Насколько мог охватить взглядом — все знакомые, столько друзей… Там стоят родные братья, мать прижала руки к груди; повернулся в сторону кулачья — серебрятся газыри на черкесках, колышутся ангорские папахи.

— Станичники!..

Слушают, смотрят, воодушевляют его. Батрак с колыбели! Горемыка, голяк — на трибуне!

— Мы, большевики, за мир, за то, чтобы подписать мирный договор с германом. Довольно крови! Сыты по горло! Довольно калек, материнских слез, сирот…

Площадь взорвалась гневом. Будто уголек швырнул Назар в кучу пороха. Забурлило, заклокотало. Кто-то, надрываясь, выкрикивал:

— Пусть писарчук Михалец сам воюет!

— И есаулы с кулацкими сынками.

Размахивали костылями, крыли бранью, кто-то тыкал культю под нос побелевшему от испуга Михальцову.

— А относительно церкви, на что тут Михальцов намекал, скажу прямо, — продолжал Назар. — Если кадеты поставят на церкви пулемет и будут стрелять по нас, так мы и церковь снесем.

— Правильно!

И умолкла площадь, подалась вперед — на трибуне появилась Таня Соломаха.

Она стояла высокая, стройная, платочек сполз на затылок. Что скажет большевичка? Что посоветует молодая учительница? Как вдруг качнулась толпа. Земля! Трепетная волна пробежала среди бедноты, потеплело на сердце, улыбнулись нивы бедняку, зашумели тяжелыми колосьями…

Земля! Насторожились богачи, руки потянулись к кинжалам: может, на их землю посягают?!

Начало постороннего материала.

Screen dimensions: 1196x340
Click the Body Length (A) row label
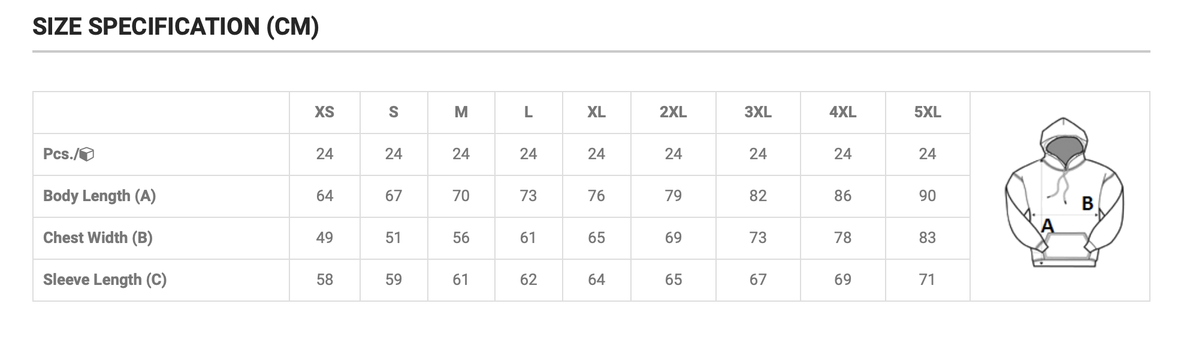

Земля! Вековые мечты, извечные драки за межу, за горсточку пресного и животворного чернозема. Прадеды покинули родную Украину, пошли сюда по землю, плыли морем, шагали степью, умирали в дороге, гибли ради земли.

По самым больным струнам ударила Таня.

— Тише, люди! — закричали даже богачи. — Большевичка про землю говорить будет.

— Афишку прочитает.

Читая декрет о земле, Таня почувствовала облегчение. Вот когда можно посмотреть людям в глаза! Конец нищете и невежеству.

Клокотал митинг, бурлил, а Таня будто летела над землей и бросала слова-молнии.

Она призывала разделить восемнадцать тысяч десятин помещичьей земли. Ведь господа помещики удрали.

Но когда на следующий день, 16 января 1918 года, избранные обществом в земельную комиссию (разве мог вообразить Михальцов, что митинг закончится избранием Совета казачьих и крестьянских депутатов в составе двадцати человек!) Стефан Чуб, Макуха, Ничик, Кикоть направились к помещичьим усадьбам, их встретила ружейным огнем господская охрана из карачаевцев и осетин. Рассвирепевшие охранники схватили безоружных депутатов Совета и заперли их в сарай. Явившийся атаман под воздействием местных кулаков приказал сечь плетками народных избранников.